Equally, Israel’s dependence on the United States has done nothing for Israel’s politics or those of the United States. Paul Johnson’s hostility to all things Soviet blinds him to most of the ambiguities here: he sees the plight of Soviet Jews as one more instalment of Tsarist anti-semitism, and has none of the anxieties many Israelis feel. So he is unperturbed by the fact that a high proportion of emigrating Soviet Jews have changed their Israeli visas into American ones, giving some justification to the Soviet view that the emigrants are anti-Soviet rather than loyal Zionists. Barnet Litvinoff sees much more clearly that Israel’s status as a refuge for persecuted Jews has been muddled with its status as a base for the promotion of American interests in the Middle East. The muddle has innumerable alarming effects. It makes American politicians less than deft at distinguishing the American national interest from that of the state of Israel, and encourages American Jews to complain of anti-semitism as soon as US policy is anything less than wholly subservient to Israeli policy. The American Right, never before renowned for its philo-semitism, has lately discovered how to jump on the same bandwagon to attack American liberals who flinch at recent Israeli actions in the occupied territories. One further effect is that at a time when Israel needs more immigrants from the West, what she gets from America is Rabbi Kahane and his disciples, who add an All-American taste for brute force to racism and bigotry.
It is none the less a real achievement, though a small one, to have turned the peculiarly vile phenomenon of anti-semitism into something a bit nearer ordinary political strife.
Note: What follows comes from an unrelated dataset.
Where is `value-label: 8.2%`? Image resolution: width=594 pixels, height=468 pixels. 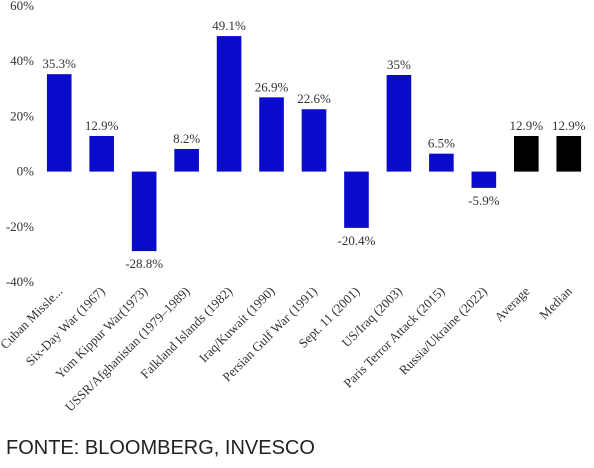
value-label: 8.2% is located at coordinates (186, 138). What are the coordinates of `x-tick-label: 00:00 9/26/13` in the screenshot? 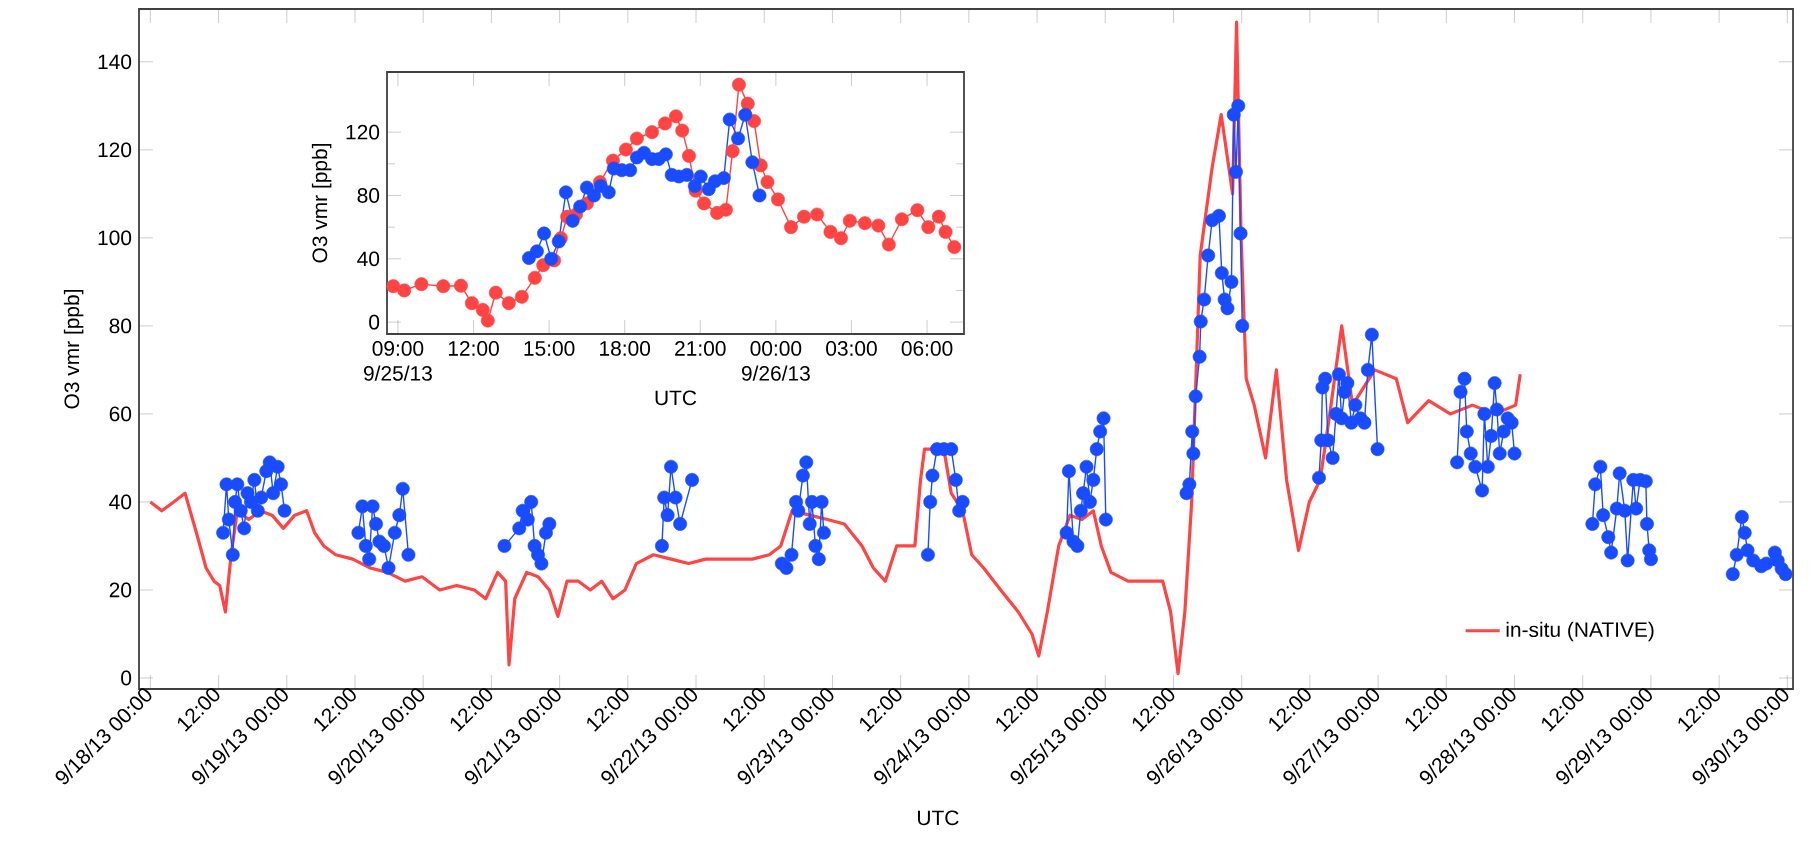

In casual conversation and in political debate, the Arab-Israeli conflict is tossed into a general account of those ills of the world before which we are asked to give up in despair – Sikhs in the Punjab, Tamil Tigers in Ceylon, civil war in the Sudan, and so endlessly on. Turned about, it is less of a litany of despair: these national and ethnic conflicts are characteristic – and ghastly – products of the 20th century, but they are politically soluble by a combination of geographical separation and economic growth. In that sense, though only in that very limited sense, Zionism has reduced the ugliness of anti-semitism to something marginally more manageable. If that sounds like gratitude for small mercies, so be it. Jewish history is not so full of large mercies that we can afford to sneer at small ones.